= Actions to take =
a - Answer these questions using the text on Donnington pubs, one answer per line, marked the same way:
(i) How many of the brewery's original 15 pubs has the writer visited?
(ii) Which pub has been further modernized and extended?
(iii) Which Donnington pub is in the 2016 Good Beer Guide?
b - List every pub named in the text on Donnington pubs, with the place given for each.

= Passage shown =
The other week, I ticked off yet another of their pubs, the Red Lion at Little Compton (pictured), right at the southern extreme of Warwickshire. A nice enough pub, and still retaining a public bar, but not really a write-home classic. This means that I have now visited 12 of their remaining original 15 pubs, a higher proportion than any other brewery in the country. I haven’t visited any of their three more recent acquisitions. Incidentally, the staff at the Red Lion must have misheard my order, and gave me the wrong kind of baguette, although when I eventually got the right one it was pretty good.
However, the reality doesn’t quite live up to the vision. For a start, while they’re almost all lovely buildings in beautiful settings, most of their pubs have been internally knocked around to a greater or lesser extent, and few can be said to have particularly characterful interiors. As I said before, “in the 1960s Mr Claude was bitten by the modernity bug, and many of them had been opened out and furnished in a faux-rustic style with wobbly-edged tables that even in the early 1980s seemed very dated.” The Black Bear in Moreton-in-Marsh, which was a particular offender, has now been further modernised and extended, and its main bar/lounge must be one of the most drab and characterless pub rooms I’ve encountered.
Plus their beers are never going to set the pulses racing. They were never outstanding, but even now BB always seems to have a slight haze on it, and any flavour, especially of hops, is very subdued. The low prices (typically £1 a pint below local competition) are some compensation, but no excuse. Sam Smith’s OBB is cheap, but it sacrifices nothing in terms of quality. Plus they now seem to have replaced SBA – a stronger best bitter version of the “ordinary” BB – with the more fashionable Cotswold Gold. I haven’t tried it yet, but it sounds like something of a concession to trendiness. As far as I can see, there’s only one Donnington pub, the Fox at Broadwell, with its beautiful village green setting, in the 2016 Good Beer Guide.
It would be great if Britain had more small, long-established family brewers providing a distinctive product to a tightly-knit tied estate. And it’s also great that Donnington is still there and continues to plough its own furrow. But it has to be recognised that not all will quite reach the standards of Batham’s in terms of either pubs or beer.
Edit: Alan Winfield has now posted a trip round all 15 Donnington pubs in a day on his blog here. The photos show what beautiful buildings they all are, externally at least.

= Data supplied =
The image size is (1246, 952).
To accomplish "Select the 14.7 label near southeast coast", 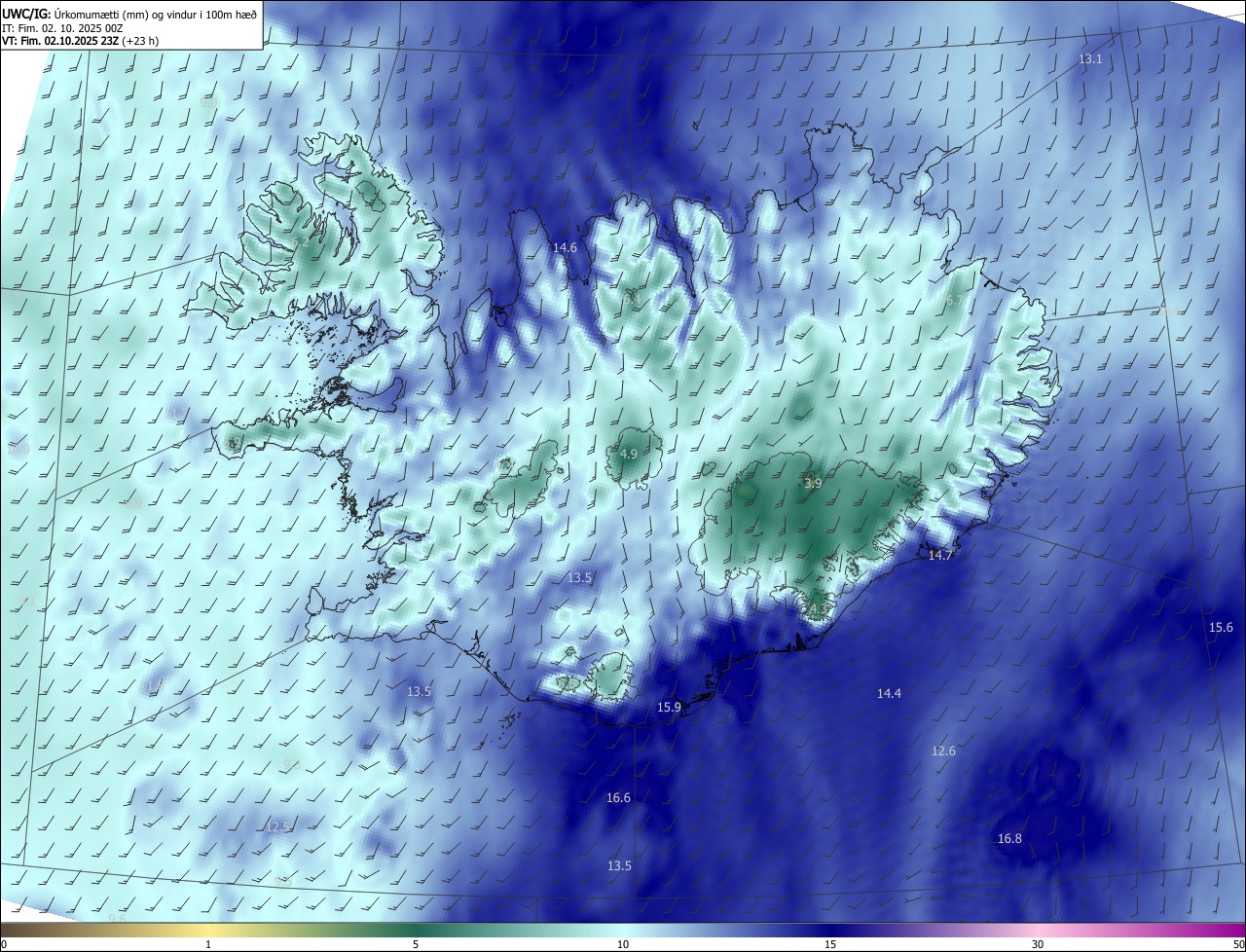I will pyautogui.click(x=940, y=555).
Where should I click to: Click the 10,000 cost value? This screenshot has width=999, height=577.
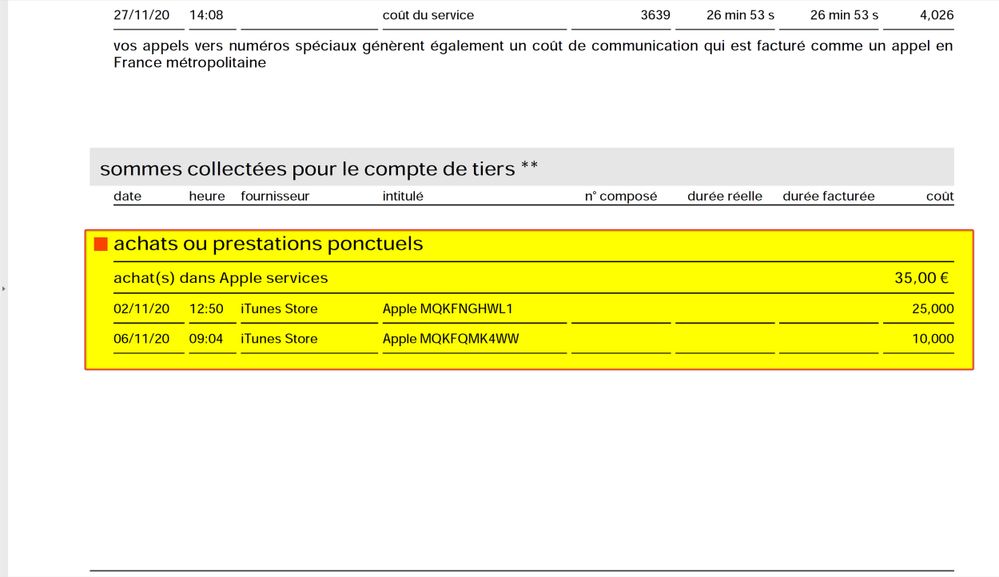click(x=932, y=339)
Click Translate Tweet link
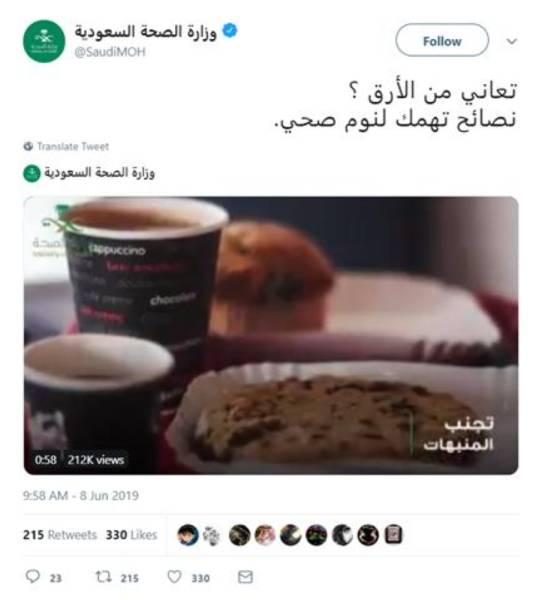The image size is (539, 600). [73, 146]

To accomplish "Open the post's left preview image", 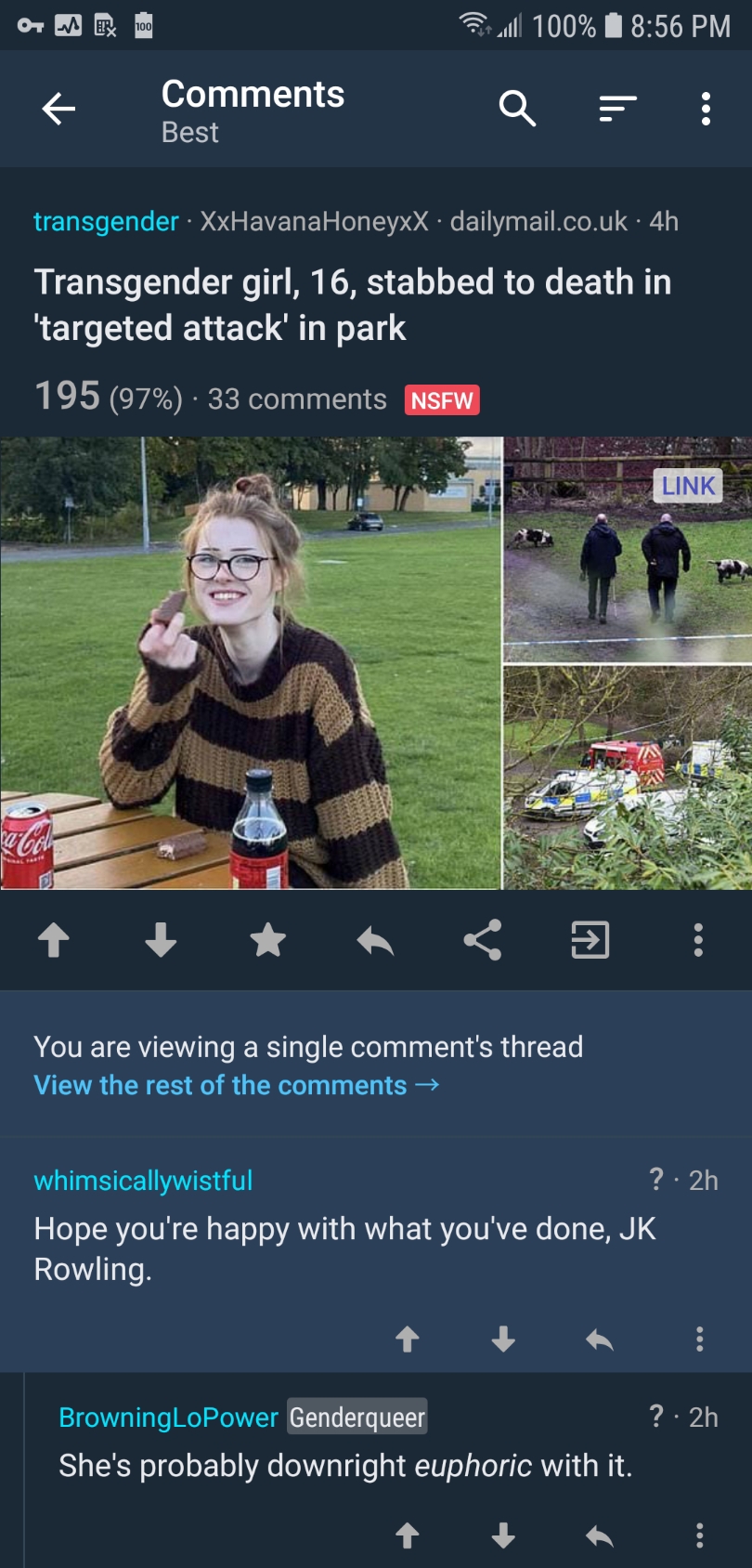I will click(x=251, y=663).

==

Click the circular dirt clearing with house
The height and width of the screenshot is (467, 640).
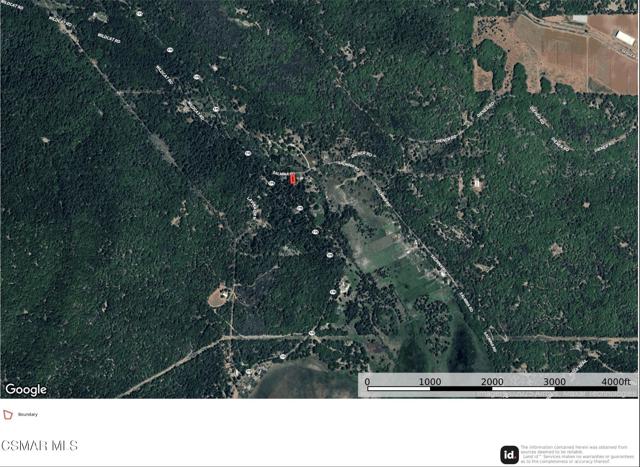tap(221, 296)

= Solution set =
a -
(i) 12
(ii) The Black Bear in Moreton-in-Marsh
(iii) The Fox at Broadwell

b -
The Red Lion at Little Compton
The Black Bear in Moreton-in-Marsh
The Fox at Broadwell